The examining physician must remember that although venous valve incompetence is the most frequent cause of venous hypertension, other comorbidities may also lead to lower extremity edema, swelling, and poor venous return. These conditions may include but are not limited to peripheral edema from congestive heart disease, chronic liver disease, chronic renal insufficiency, malnutrition, anemia, hypoalbuminemia, and lifestyles or work requiring standing with the legs in a dependent position. Factors contributing to lack of “calf muscle pump” may include strokes, arthritis, muscle and fascial injuries, or general debilitation with the extremity in a chronic dependent position. Patients may have lymphedema related to surgical procedures involving groin or pelvic node excisions, radiation therapy, or reoccurring bouts of lymphangitis and secondary fibrosis associated with cellulitis.

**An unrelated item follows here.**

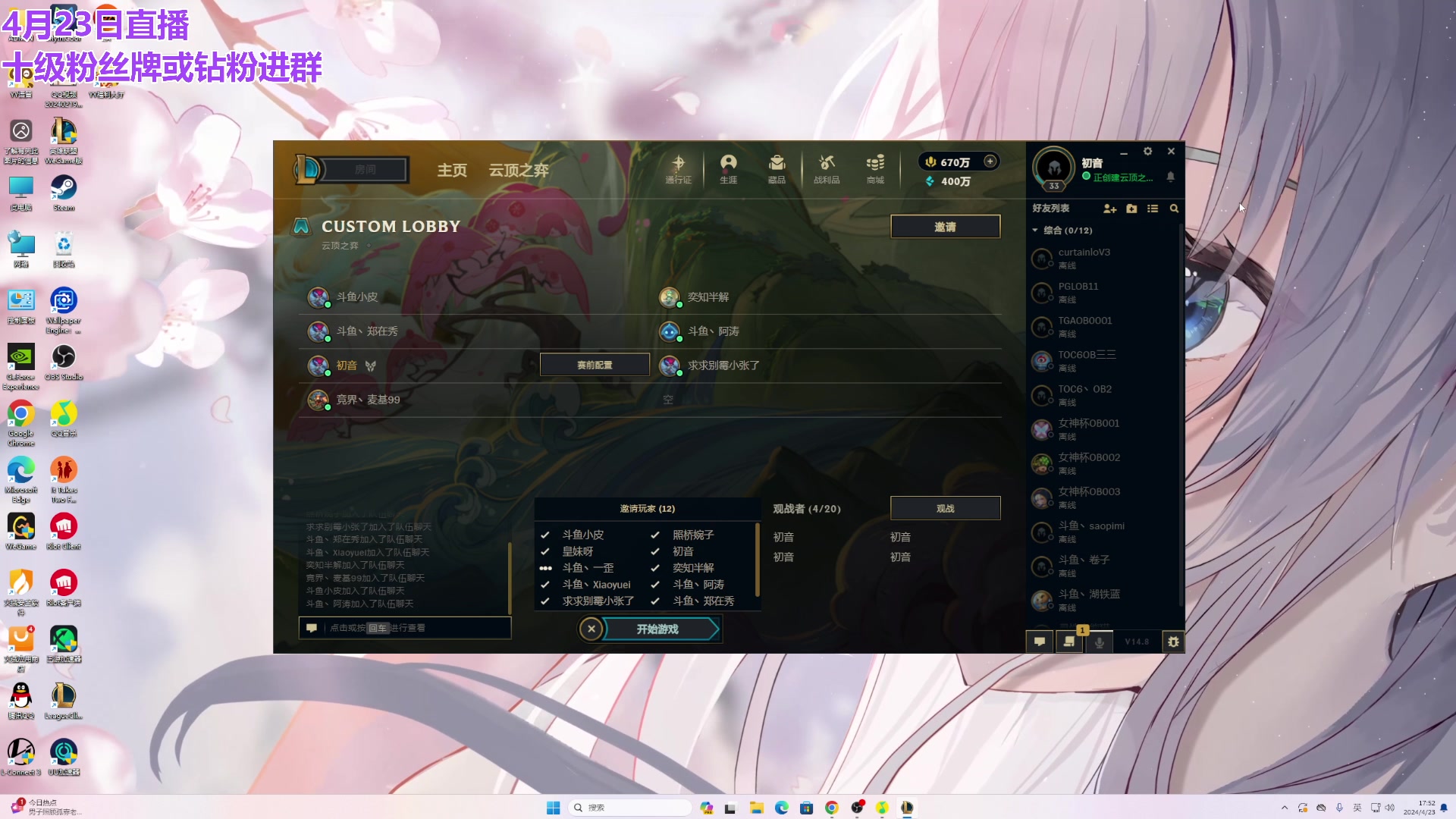Click the add friend icon

coord(1109,209)
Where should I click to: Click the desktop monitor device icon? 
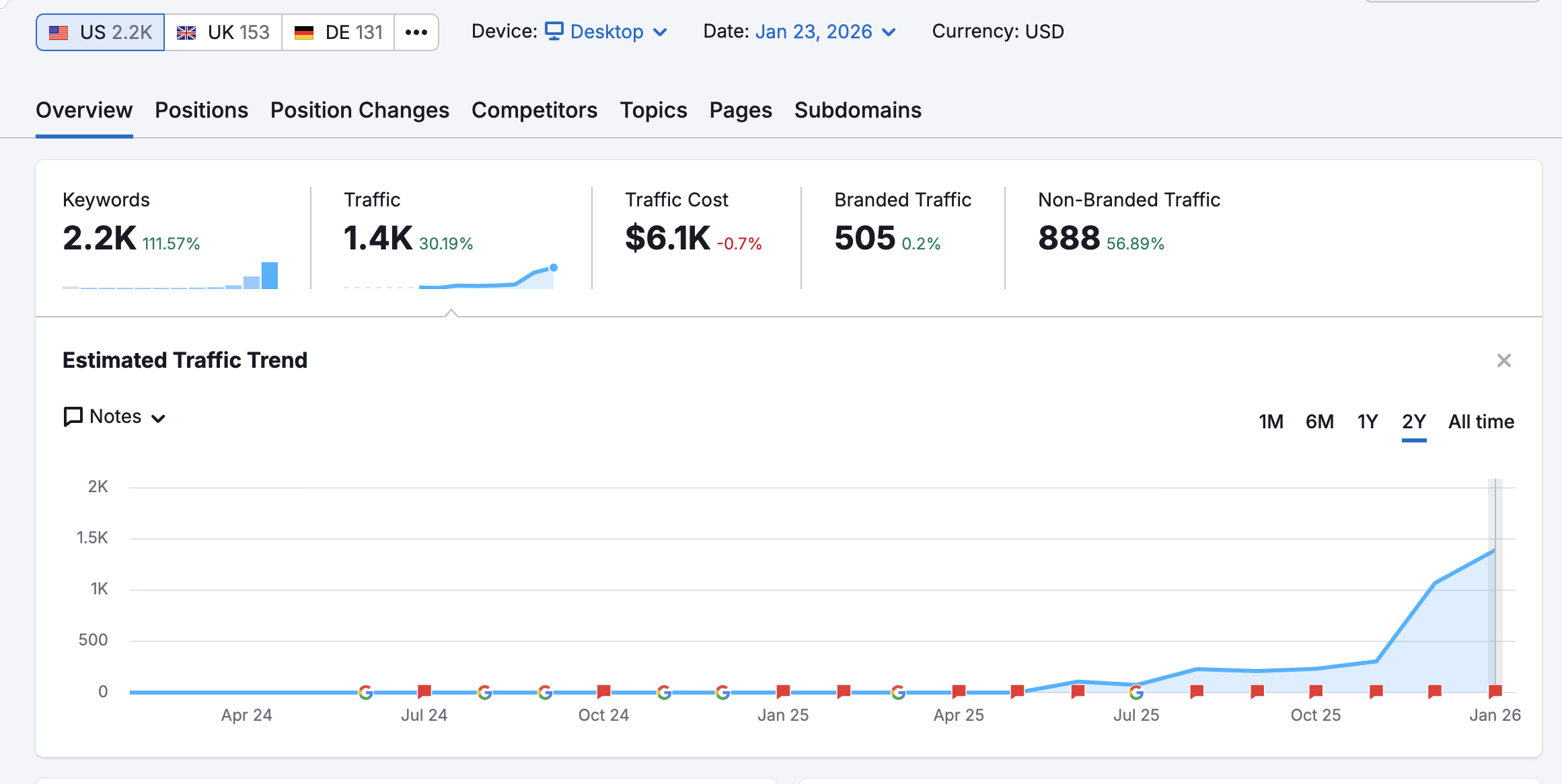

Clinicians skilled in differential assessment will be especially aware of the general appearance of the limb, including arterial profusion, sensory function, pain, and range of motion as well as peripheral pulses either palpated or documented by a handheld Doppler ultrasound examination.
Patients with long-term or recurrent venous ulcerations commonly have varicosities, a history of vein surgery, edema, hemosiderin skin staining in the lower medial calf (Gaitor zone), dermatitis, and inflammation. A history of DVT has been shown to be associated with 37% of venous ulcers.3
A 57-year-old woman presented with a history of recurrent venous stasis ulcers of the right leg over the past 10 years. Her history included a DVT of the right popliteal and tibial veins in the remote past, diabetes, cirrhosis, hypertension, hypothyroidism, hyperlipidemia, anemia, and depression. Treatment had included compression hose, right GSV ligation, and extensive microphlebectomies and skin grafts. Examination revealed a large medial ulcer and smaller lateral ulcers of the right calf with extensive scarring and hyperpigmentation but no cellulitis (Figure 44-2A). Venous studies revealed incompetent valves of the right popliteal vein and an incompetent perforating vein in the medial distal calf. Her ABI was 0.85 on the right leg. She was treated with topical vitamin A, calcium alginate with silver, foam, and Profore compression dressings changed weekly. We worked closely with her primary care physician on diabetic control in addition to multivitamins TID, protein supplements and leg elevation with intermittent walking for calf pump activity. She healed completely in 5 weeks (Figure 44-2B) and was discharged with 30 to 40 TOOR support hose and an appointment made with a vascular surgeon for consideration of treatment of the incompetent perforating vein.